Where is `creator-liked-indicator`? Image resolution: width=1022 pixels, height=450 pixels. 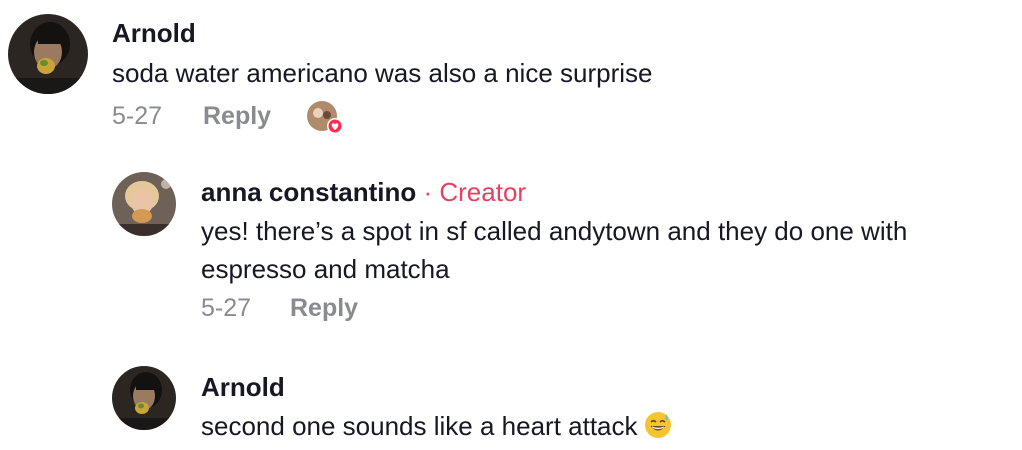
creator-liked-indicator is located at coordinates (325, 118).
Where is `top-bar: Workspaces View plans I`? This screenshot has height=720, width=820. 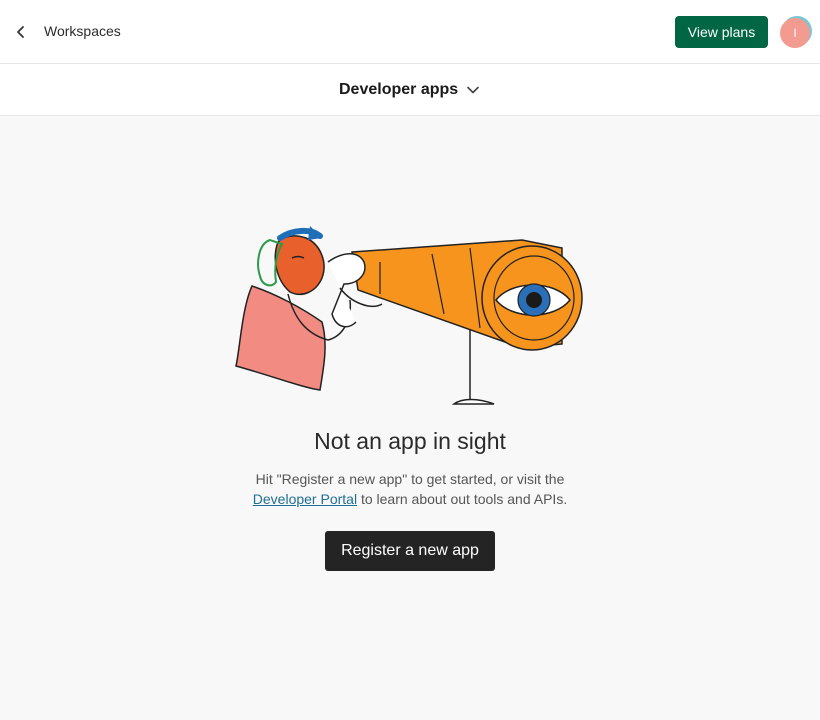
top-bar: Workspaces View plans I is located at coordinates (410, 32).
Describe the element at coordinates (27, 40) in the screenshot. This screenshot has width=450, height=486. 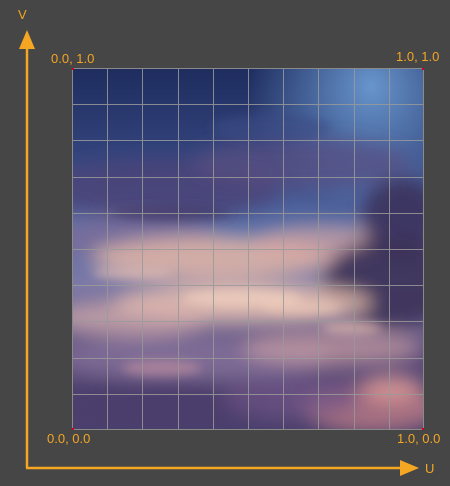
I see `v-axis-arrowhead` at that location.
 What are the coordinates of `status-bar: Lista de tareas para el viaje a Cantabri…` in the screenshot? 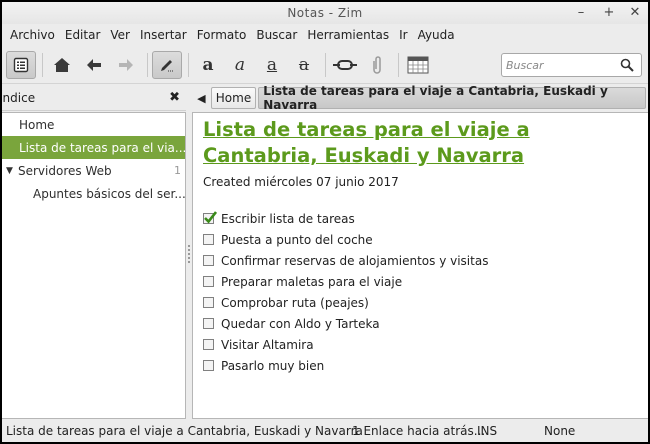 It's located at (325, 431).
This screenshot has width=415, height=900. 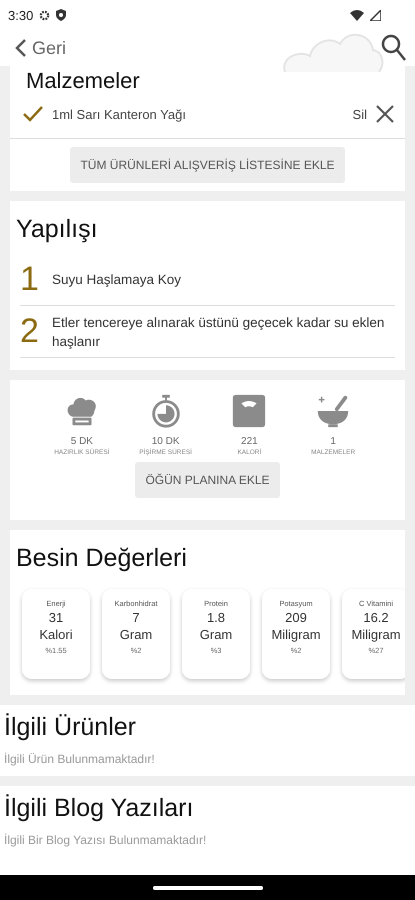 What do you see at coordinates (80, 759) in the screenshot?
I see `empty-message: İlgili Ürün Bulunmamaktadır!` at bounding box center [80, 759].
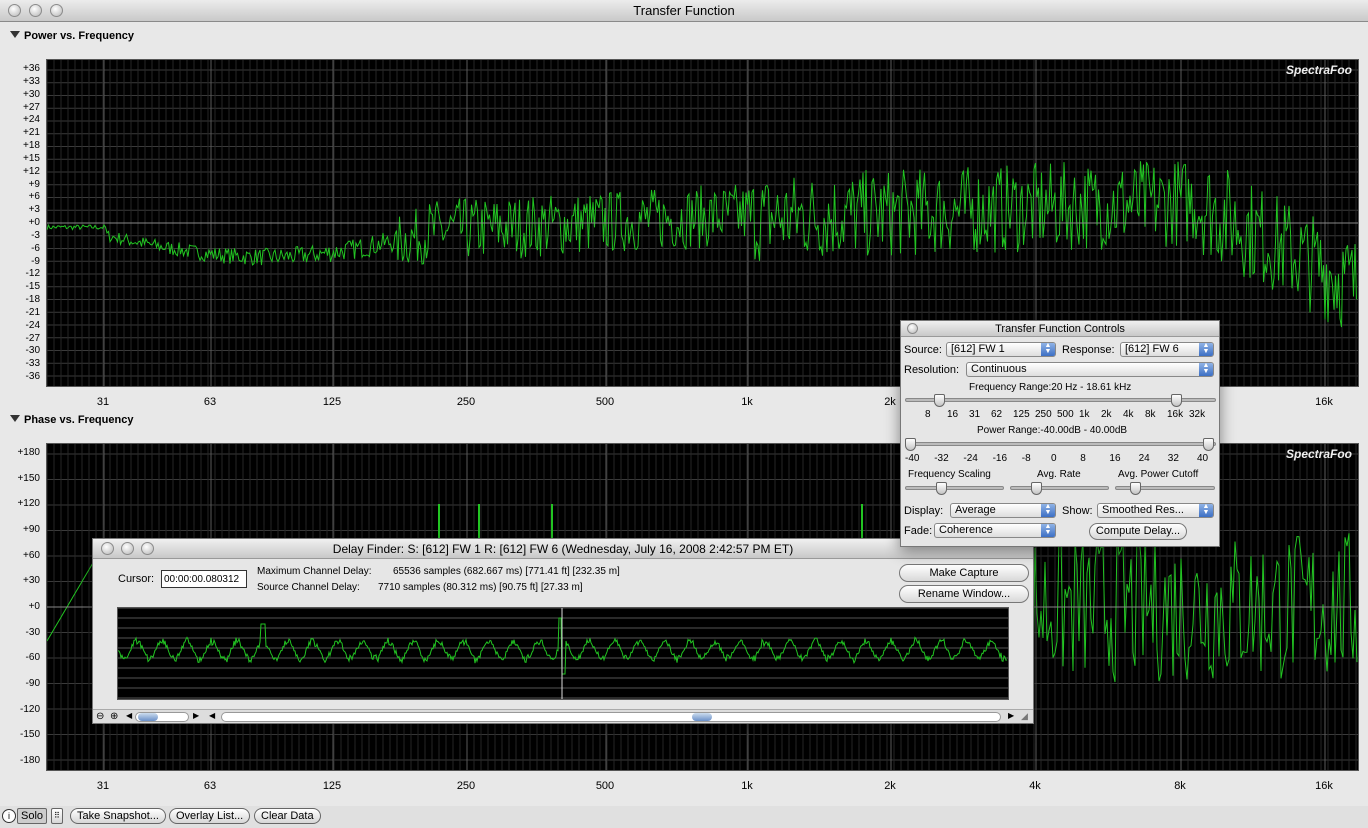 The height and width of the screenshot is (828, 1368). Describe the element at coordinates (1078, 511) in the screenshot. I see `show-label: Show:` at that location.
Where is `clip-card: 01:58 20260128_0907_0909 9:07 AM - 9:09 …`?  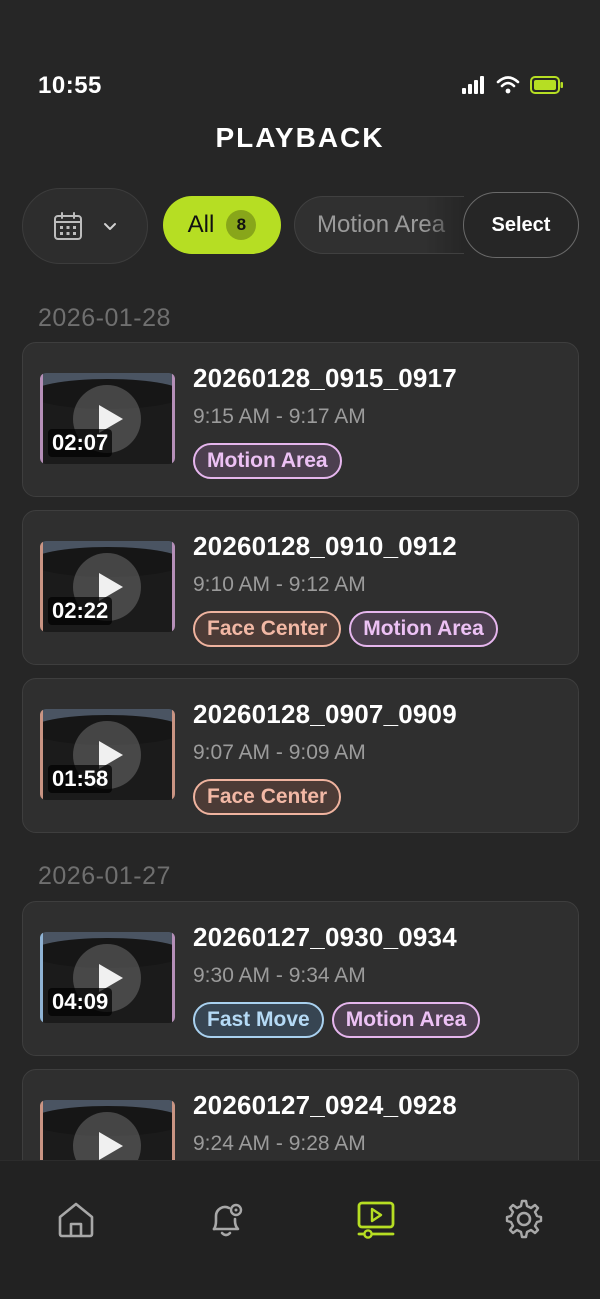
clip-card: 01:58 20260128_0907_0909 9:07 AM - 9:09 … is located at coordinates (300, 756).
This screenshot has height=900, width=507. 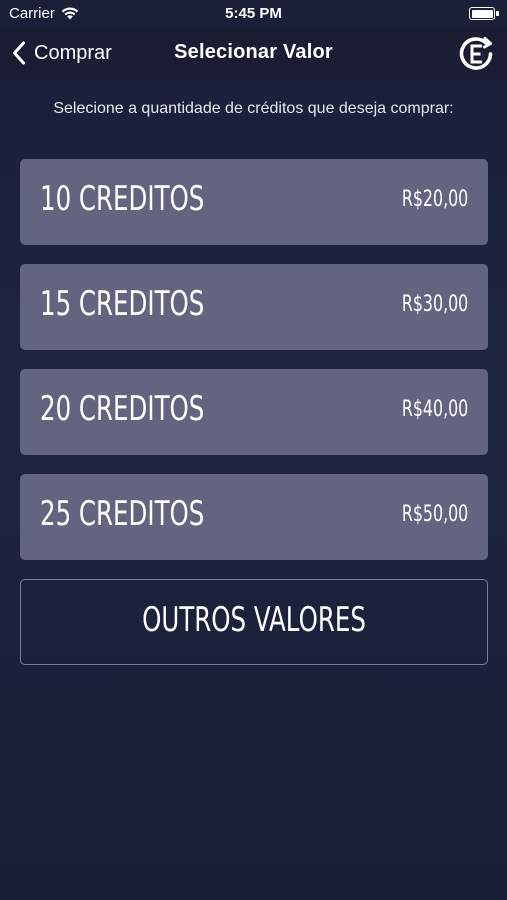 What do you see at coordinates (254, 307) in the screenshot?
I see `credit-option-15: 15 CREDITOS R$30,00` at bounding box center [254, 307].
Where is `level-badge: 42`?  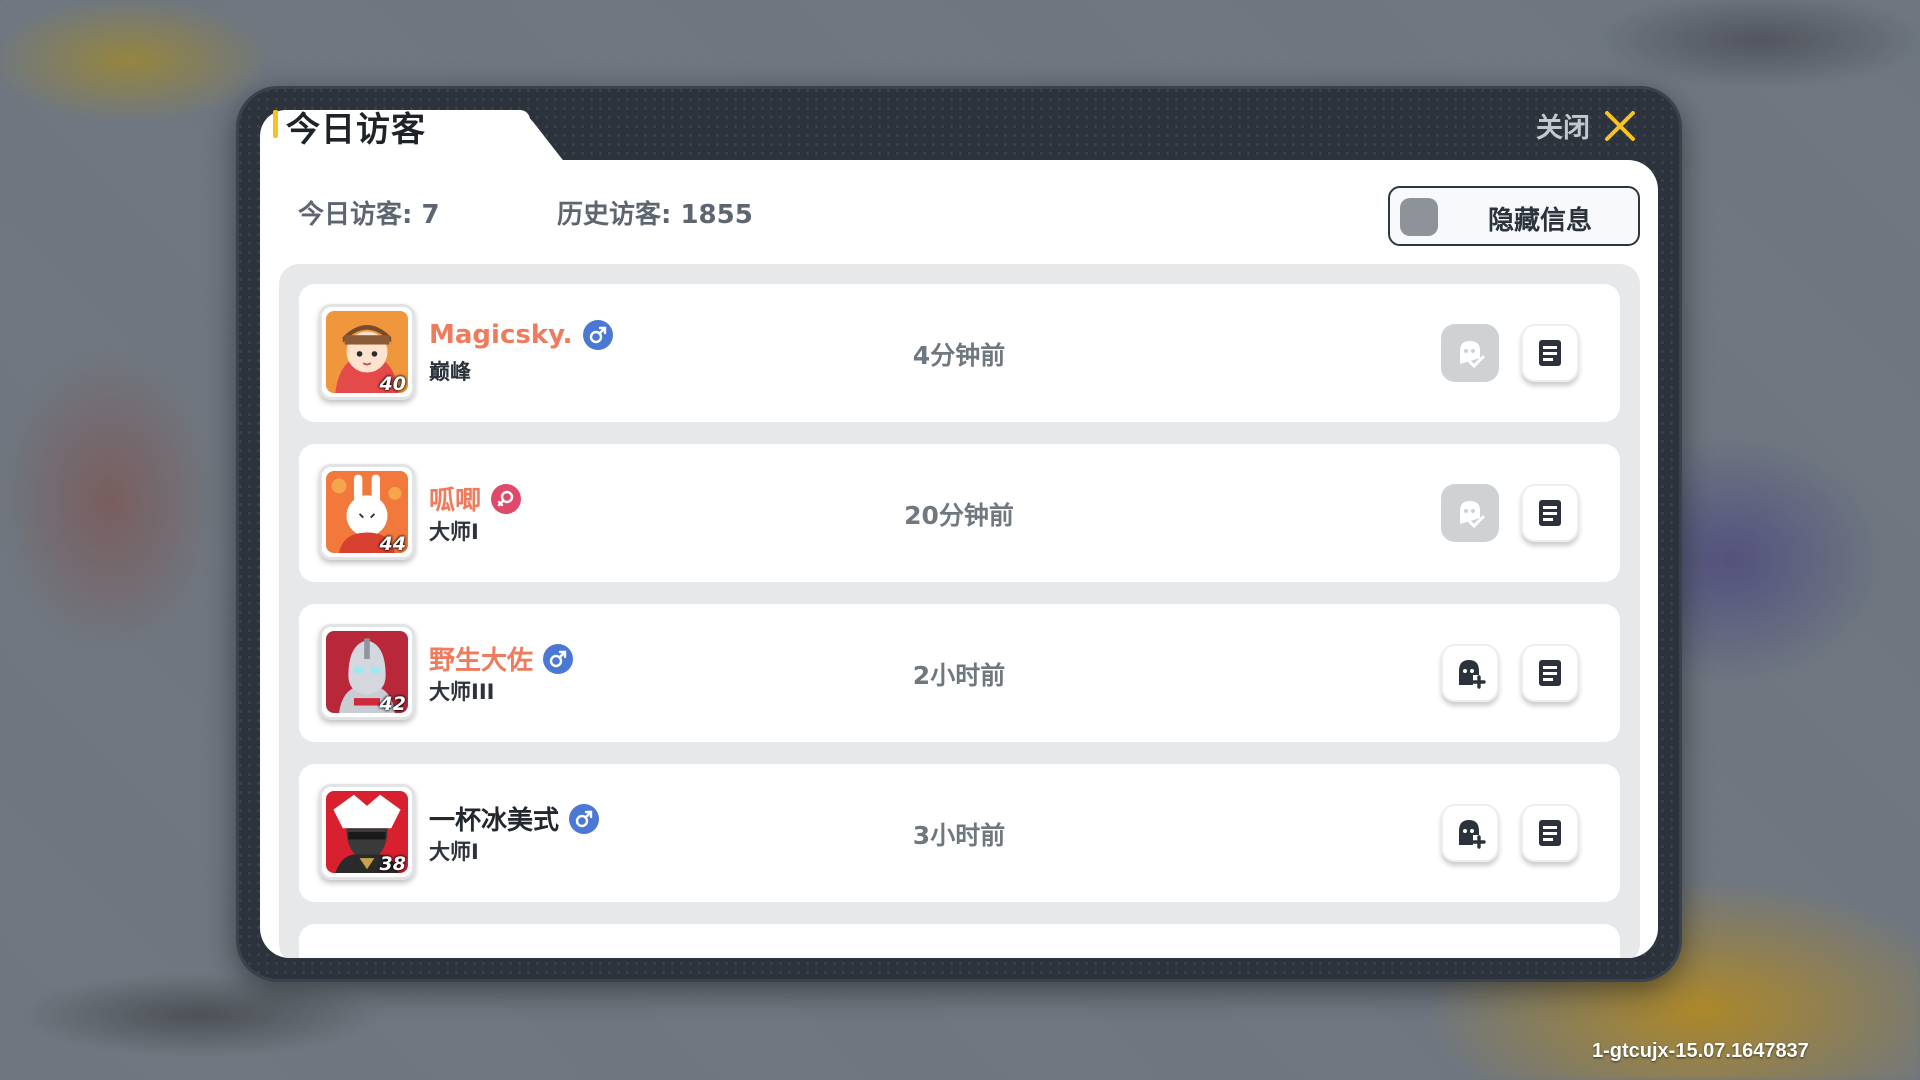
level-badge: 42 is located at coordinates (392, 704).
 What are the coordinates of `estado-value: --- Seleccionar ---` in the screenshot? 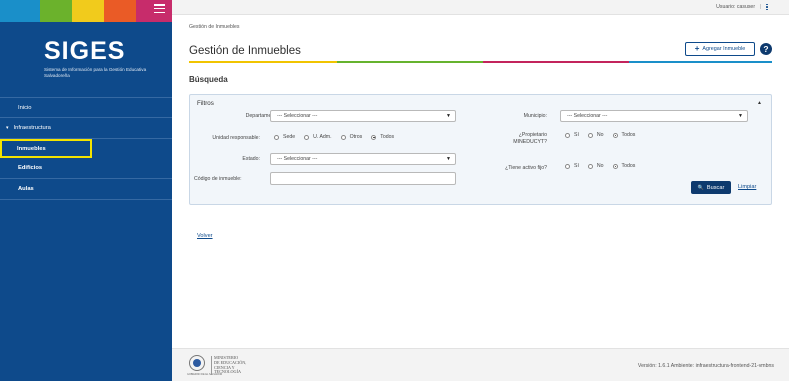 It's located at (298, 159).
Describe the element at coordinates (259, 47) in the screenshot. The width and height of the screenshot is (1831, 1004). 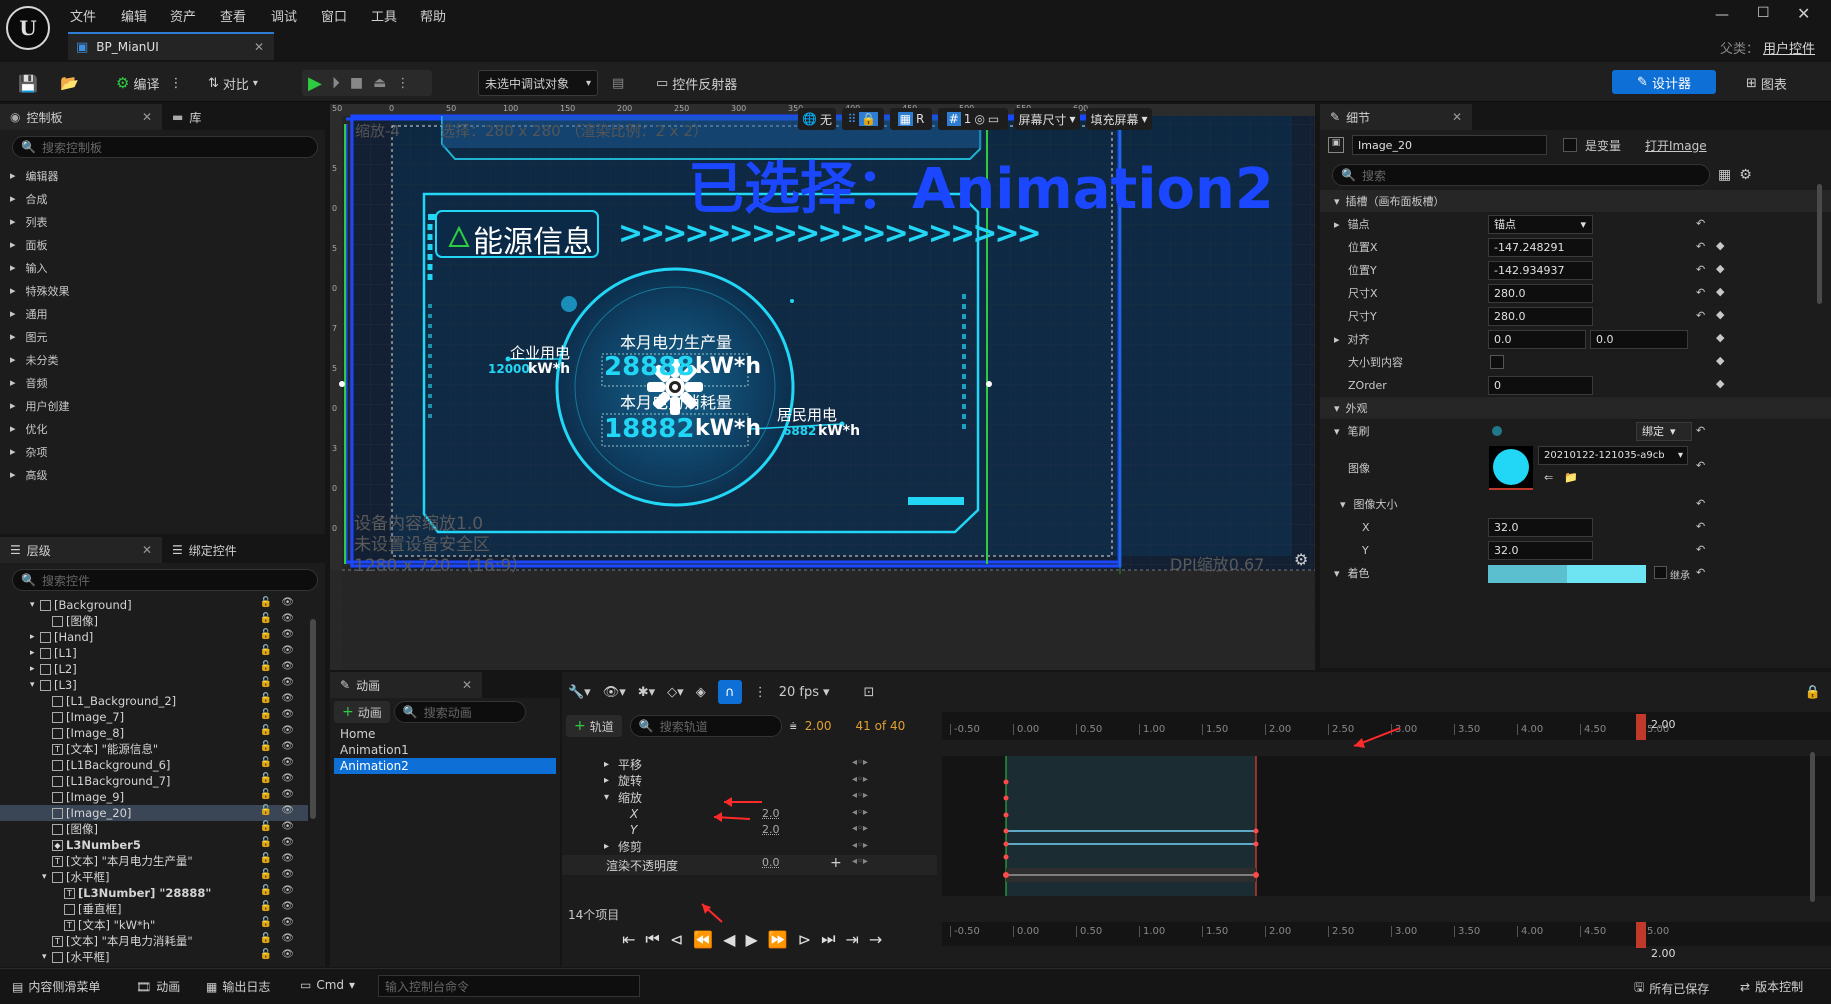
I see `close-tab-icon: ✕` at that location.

• **Task statement**: Update the entries from the very first line through the line that contains "top-bar: Workspaces View plans I is", inclusive, replacing "screenshot" with "image" and leaving all other text unchanged. Leave the pictures out of the answer.

• **Expected output**:
Where is `creator-liked-indicator`? Image resolution: width=1022 pixels, height=450 pixels. 
creator-liked-indicator is located at coordinates (325, 118).
Where is `top-bar: Workspaces View plans I`? This image has height=720, width=820. 
top-bar: Workspaces View plans I is located at coordinates (410, 32).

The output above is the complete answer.